Thermization

Thermization, also spelled thermisation, is a method of sanitizing raw milk with low heat. "Thermization is a generic description of a range of subpasteurization heat treatments (57 to 68°C × 10 to 20 s) that markedly reduce the number of spoilage bacteria in milk with minimal heat damage."[1] The process is not used on other food products,[2] and is similar to pasteurization but uses lower temperatures, allowing the milk product to retain more of its original taste.[3] In Europe, there is a distinction between cheeses made of thermized milk and raw-milk cheeses. However, the United States' Food and Drug Administration (FDA) places the same regulations on all unpasteurized cheeses. As a result, cheeses from thermized milk must be aged for 60 days or more before being sold in the United States, the same restriction placed on raw-milk cheeses by the FDA.[4]

Some cheeses, including varieties of blue cheese, are made from thermized milk.

Thermization involves heating milk at temperatures of around 145–149 °F (63–65 °C) for 15 seconds, while pasteurization involves heating milk at 160 °F (71 °C) for 15 seconds or at 145 °F (63 °C) for 30 minutes.[3] Thermization is used to extend the keeping quality of raw milk (the length of time that milk is suitable for consumption)[5] when it cannot be immediately used in other products, such as cheese. Thermization can also be used to extend the storage life of fermented milk products by inactivating microorganisms in the product.[6]

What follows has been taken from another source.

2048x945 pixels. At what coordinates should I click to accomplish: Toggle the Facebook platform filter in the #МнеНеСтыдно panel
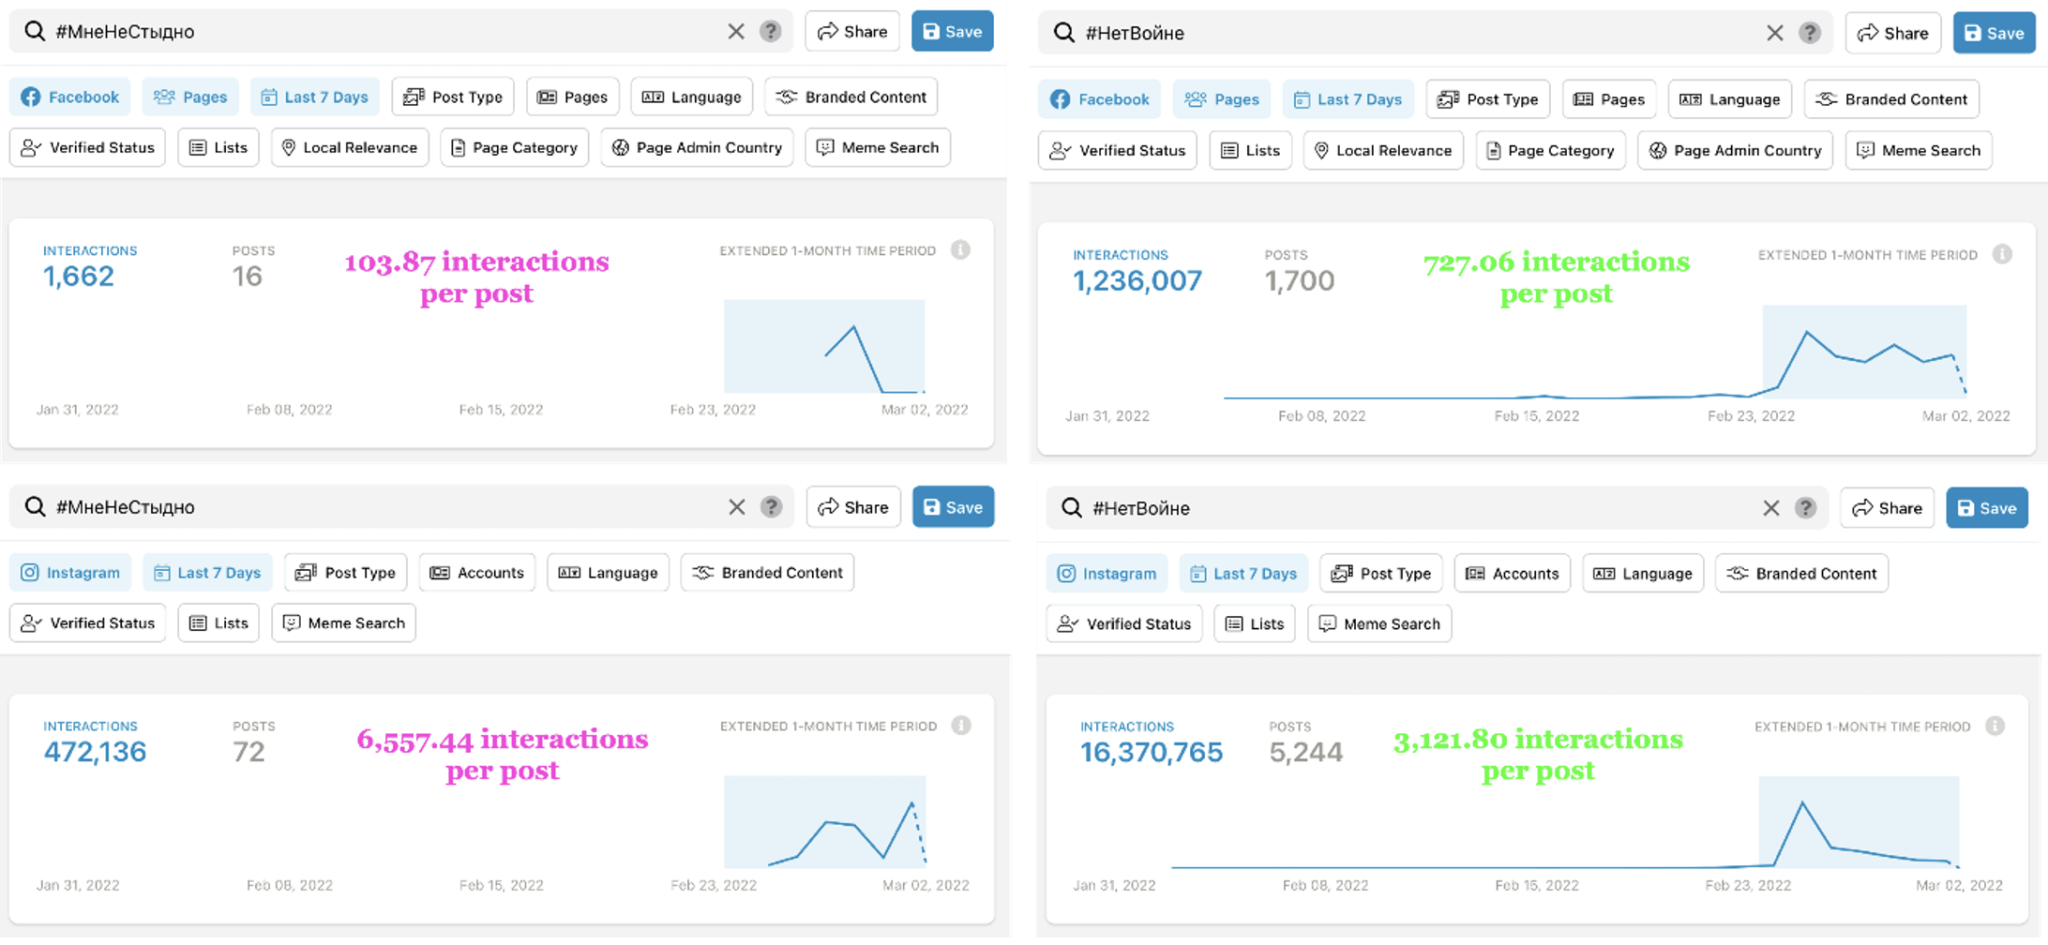(70, 97)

Thermization inactivates psychrotrophic bacteria in milk [6] and allows the milk to be stored below 8 °C (46 °F) for three days,[2] or stored at 0–1 °C (32–34 °F) for seven days.[7] Later, the milk may be given stronger heat treatment to be preserved longer.[2] Cooling thermized milk before reheating is necessary to delay/prevent the outgrowth of bacterial spores. When the milk is first heated, spores can begin to germinate, but their growth can be halted or delayed when the milk is refrigerated, depending on the microorganisms' growth requirements. Germinated spores are sensitive to subsequent heating, however since germination is not a homogeneous process, not all spores will germinate or be inactivated by subsequent heating.

References

  1. Hickey, D.K.; Kilcawley, K.N.; Beresford, T.P.; Wilkinson, M.G. (2007). "Lipolysis in Cheddar Cheese Made from Raw, Thermized, and Pasteurized Milks". Journal of Dairy Science. 90 (1): 47–56. doi:10.3168/jds.S0022-0302(07)72607-3. PMID 17183074.
  2. Brennan, James G., ed. (2006). Food Processing Handbook. Wiley-VCH. p. 48. ISBN 978-3-527-30719-7.
  3. Rich, Robert (September 5, 2003). "Keeping it raw". The Mountain View Voice. Embarcadero Publishing Company. Retrieved October 23, 2010.
  4. Fletcher, Janet (July 13, 2006). "Wisconsin's Buttermilk Blue adds pizazz to summer salads". San Francisco Chronicle. Hearst Communications Inc. Retrieved October 23, 2010.
  5. Baker, John C.; Van Slyke, Lucius L. (December 1, 1919). "A method for the determination of the keeping quality of milk" (PDF). The Journal of Biological Chemistry. 40 (2): 373.
  6. Sun, Da-Wen (2006). Thermal Food Processing: New Technologies and Quality Issues. CRC Press. p. 274. ISBN 978-1-57444-628-9.
  7. Early, Ralph (1998). The Technology of Dairy Products (2 ed.). Springer. pp. 13–14. ISBN 978-0-7514-0344-2.